Stated goal
Duplicate the lines from the one with "This screenshot has width=1000, height=570." up to and including the one with "coord(153,24)".

[Word and element locating data]
--------------------

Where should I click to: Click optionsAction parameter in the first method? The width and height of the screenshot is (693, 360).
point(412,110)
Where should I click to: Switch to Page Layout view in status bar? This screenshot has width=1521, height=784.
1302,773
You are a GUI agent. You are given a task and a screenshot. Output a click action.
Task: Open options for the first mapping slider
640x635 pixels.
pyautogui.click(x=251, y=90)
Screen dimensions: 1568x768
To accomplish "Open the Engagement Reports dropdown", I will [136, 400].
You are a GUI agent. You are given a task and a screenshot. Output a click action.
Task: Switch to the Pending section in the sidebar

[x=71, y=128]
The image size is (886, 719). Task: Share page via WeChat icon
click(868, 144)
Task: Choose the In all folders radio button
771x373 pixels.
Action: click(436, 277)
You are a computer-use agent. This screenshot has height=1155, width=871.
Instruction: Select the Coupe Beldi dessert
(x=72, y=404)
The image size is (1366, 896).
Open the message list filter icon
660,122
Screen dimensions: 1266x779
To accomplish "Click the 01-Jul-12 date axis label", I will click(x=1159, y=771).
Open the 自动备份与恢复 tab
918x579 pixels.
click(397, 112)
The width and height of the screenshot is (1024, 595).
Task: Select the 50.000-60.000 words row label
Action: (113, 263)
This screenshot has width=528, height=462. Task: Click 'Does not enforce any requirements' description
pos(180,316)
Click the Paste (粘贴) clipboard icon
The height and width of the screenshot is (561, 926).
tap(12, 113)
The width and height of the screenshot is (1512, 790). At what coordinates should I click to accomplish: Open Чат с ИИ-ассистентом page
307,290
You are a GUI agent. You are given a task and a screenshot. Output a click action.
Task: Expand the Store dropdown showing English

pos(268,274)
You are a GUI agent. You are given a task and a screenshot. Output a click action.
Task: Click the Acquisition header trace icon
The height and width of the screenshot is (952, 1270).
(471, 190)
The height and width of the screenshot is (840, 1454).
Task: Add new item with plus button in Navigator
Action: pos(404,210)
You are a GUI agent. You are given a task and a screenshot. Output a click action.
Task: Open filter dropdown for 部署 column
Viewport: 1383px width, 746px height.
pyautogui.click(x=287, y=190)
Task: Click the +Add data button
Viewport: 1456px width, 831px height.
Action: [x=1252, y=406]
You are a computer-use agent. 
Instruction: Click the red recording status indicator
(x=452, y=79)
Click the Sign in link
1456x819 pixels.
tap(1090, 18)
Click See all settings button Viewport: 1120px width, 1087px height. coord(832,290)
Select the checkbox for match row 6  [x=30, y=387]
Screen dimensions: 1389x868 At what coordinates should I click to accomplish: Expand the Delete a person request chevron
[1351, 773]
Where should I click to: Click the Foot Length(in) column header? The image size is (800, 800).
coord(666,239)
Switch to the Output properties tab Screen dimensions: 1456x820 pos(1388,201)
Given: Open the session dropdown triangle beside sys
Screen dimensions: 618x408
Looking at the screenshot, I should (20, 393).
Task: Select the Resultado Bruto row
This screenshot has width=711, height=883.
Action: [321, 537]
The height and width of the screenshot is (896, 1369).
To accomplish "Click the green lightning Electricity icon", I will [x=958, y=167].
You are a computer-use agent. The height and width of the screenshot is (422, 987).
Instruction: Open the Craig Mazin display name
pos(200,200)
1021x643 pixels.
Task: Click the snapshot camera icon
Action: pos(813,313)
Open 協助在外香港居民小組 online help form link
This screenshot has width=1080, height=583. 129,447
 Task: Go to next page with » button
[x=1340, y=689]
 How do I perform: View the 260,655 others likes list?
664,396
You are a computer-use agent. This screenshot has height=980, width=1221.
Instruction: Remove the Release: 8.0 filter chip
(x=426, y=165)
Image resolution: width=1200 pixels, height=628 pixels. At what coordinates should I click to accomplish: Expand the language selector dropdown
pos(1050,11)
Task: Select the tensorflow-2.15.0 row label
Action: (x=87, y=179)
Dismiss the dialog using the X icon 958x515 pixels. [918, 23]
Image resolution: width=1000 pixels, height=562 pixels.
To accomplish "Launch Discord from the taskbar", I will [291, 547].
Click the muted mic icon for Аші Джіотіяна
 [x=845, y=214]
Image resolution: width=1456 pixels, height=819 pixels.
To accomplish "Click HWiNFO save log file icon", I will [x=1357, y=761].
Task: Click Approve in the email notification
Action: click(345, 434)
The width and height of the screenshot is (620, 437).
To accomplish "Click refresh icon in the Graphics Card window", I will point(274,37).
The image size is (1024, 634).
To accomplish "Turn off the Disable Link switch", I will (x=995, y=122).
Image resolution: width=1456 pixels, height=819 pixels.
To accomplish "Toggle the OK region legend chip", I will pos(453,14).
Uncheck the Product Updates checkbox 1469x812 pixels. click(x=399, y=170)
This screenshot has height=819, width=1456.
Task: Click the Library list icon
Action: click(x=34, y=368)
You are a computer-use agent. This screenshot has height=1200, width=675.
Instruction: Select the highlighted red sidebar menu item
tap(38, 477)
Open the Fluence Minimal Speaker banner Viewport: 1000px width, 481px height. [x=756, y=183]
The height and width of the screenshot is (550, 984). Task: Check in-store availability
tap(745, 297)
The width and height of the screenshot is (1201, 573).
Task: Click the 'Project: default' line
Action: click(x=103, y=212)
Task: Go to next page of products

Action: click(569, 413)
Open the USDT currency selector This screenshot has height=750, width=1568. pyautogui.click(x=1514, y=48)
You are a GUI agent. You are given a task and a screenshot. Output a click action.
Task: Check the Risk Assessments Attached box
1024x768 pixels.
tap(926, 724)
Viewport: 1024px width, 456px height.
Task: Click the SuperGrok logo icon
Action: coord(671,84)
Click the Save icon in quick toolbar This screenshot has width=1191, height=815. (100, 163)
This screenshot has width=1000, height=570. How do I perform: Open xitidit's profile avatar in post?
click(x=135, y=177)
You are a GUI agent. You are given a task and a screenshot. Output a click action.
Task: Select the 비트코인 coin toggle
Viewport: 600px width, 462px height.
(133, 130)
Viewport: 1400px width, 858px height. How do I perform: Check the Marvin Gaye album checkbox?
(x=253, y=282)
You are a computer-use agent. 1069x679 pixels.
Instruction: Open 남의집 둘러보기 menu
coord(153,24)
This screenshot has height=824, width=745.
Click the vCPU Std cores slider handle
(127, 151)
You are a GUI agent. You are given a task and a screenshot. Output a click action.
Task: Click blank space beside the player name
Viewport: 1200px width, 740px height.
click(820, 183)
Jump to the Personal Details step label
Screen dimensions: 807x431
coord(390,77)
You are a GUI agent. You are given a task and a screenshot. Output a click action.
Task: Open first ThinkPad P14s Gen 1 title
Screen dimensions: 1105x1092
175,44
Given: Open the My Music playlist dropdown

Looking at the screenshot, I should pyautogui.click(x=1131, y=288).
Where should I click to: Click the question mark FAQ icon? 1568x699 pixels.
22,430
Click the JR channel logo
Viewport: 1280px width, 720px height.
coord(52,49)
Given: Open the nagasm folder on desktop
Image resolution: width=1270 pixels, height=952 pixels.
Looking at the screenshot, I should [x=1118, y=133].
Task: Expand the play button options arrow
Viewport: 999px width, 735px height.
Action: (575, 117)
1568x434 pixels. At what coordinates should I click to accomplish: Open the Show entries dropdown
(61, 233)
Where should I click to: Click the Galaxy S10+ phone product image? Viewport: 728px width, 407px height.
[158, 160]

--------------------

Correct result
This screenshot has width=1000, height=570. How do I perform: Open xitidit's profile avatar in post?
click(x=135, y=177)
You are a GUI agent. You are given a task and a screenshot. Output a click action.
Task: Select the 비트코인 coin toggle
Viewport: 600px width, 462px height.
(133, 130)
Viewport: 1400px width, 858px height. How do I perform: Check the Marvin Gaye album checkbox?
(x=253, y=282)
You are a computer-use agent. 1069x679 pixels.
Instruction: Open 남의집 둘러보기 menu
coord(153,24)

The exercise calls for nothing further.